Sur un canevas antique d'Euripide, repris par Racine en France, par Goethe en Allemagne, par exemple, Michael Cacoyannis a fait un film magnifique, lumineux, pas trop péplos. L'aspect androgyne et enfantin de la petite Iphigénie, incarnée par Tatiana Papamoschou, surprend tout d'abord, puis au fil du film et de la construction de ce personnage, j'en suis venue à voir ce choix comme le seul possible. Le film a étonnamment peu vieilli.
20 janvier 2007
"L'Île aux Fleurs", de Jorge FURTADO (1989) VOST
Un court métrage de 12 mn environ.
Synopsis du site pooxi.com : Une tomate est semée, récoltée et vendue au supermarché, mais elle finit par pourrir et son parcours prend fin dans les rebuts. Prend fin ?

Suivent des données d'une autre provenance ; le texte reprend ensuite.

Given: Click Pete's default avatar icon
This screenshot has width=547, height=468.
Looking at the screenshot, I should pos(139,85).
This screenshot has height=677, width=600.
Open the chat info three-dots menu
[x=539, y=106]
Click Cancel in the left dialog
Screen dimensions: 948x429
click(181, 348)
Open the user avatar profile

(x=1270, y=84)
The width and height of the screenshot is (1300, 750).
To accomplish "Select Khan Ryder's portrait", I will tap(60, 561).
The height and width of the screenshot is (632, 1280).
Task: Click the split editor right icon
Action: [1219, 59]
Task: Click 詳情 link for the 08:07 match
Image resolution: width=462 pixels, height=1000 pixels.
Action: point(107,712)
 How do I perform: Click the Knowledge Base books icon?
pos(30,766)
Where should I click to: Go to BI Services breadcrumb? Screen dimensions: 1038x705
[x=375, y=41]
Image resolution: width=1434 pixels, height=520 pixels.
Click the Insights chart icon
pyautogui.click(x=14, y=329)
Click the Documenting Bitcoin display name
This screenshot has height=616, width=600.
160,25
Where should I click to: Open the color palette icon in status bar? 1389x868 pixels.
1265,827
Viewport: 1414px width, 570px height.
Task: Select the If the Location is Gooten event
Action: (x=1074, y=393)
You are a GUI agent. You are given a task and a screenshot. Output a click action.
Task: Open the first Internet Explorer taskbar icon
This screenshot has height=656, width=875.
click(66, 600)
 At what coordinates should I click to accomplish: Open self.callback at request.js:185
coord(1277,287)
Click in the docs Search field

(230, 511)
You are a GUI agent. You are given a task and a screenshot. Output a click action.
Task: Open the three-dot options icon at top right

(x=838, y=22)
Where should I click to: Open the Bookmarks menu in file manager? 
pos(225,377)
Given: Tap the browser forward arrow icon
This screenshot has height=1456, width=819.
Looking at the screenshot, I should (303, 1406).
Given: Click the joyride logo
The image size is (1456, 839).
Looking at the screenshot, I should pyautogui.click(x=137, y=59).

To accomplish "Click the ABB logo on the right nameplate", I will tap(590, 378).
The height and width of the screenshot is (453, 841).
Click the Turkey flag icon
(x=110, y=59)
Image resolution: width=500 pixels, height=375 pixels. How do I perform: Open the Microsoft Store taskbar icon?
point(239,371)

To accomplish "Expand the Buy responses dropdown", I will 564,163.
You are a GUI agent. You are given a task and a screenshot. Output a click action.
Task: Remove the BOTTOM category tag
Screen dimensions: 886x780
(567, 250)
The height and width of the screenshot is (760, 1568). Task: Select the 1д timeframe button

Non. L'Île aux fleurs suit son parcours jusqu'à sa fin réelle, parmi les animaux, les rebuts, les femmes et les enfants. Puis la différence entre les tomates, les cochons et les êtres humains devient claire.
MON AVIS
Sous forme de documentaire drôlatique avec ses répétitions et ses enchaînements style marabout-bout de ficelle, le réalisateur nous fait toucher du doigt une réalité qui serre le coeur : on traite les humains pauvres comme on n'ose pas traiter des animaux.
L' ile aux fleurs
envoyé par swissgirl
"Une vérité qui dérange" d'Al GORE (2006)
Al Gore, presque débarrassé des oripeaux de candidat malheureux à l'élection présidentielle, semble se dédier à
la tâche supérieure d'éveilleur des consciences, sans jamais oublier de prendre la pose.
On lui pardonne bien volontiers car son énergie et sa sincérité dans son engagement pour dénoncer le réchauffement climatique et réclamer une politique mondiale engageant les pays sont entières. Le film est accablant, dérangeant, inquiétant : les images parlent presque d'elles-mêmes, et ne parlons pas des chiffres.
Un moment de pur comique involontaire : quand Al Gore dit qu'aucun scientifique sérieux n'ose plus mettre en doute la responsabilité de l'homme dans la vague de réchauffement actuel... notre Claude Allègre national ne pouvait pas rater une nouvelle occasion de se/nous ridiculiser, évidemment.
De très belles images. A revoir, pour garder la flamme intacte.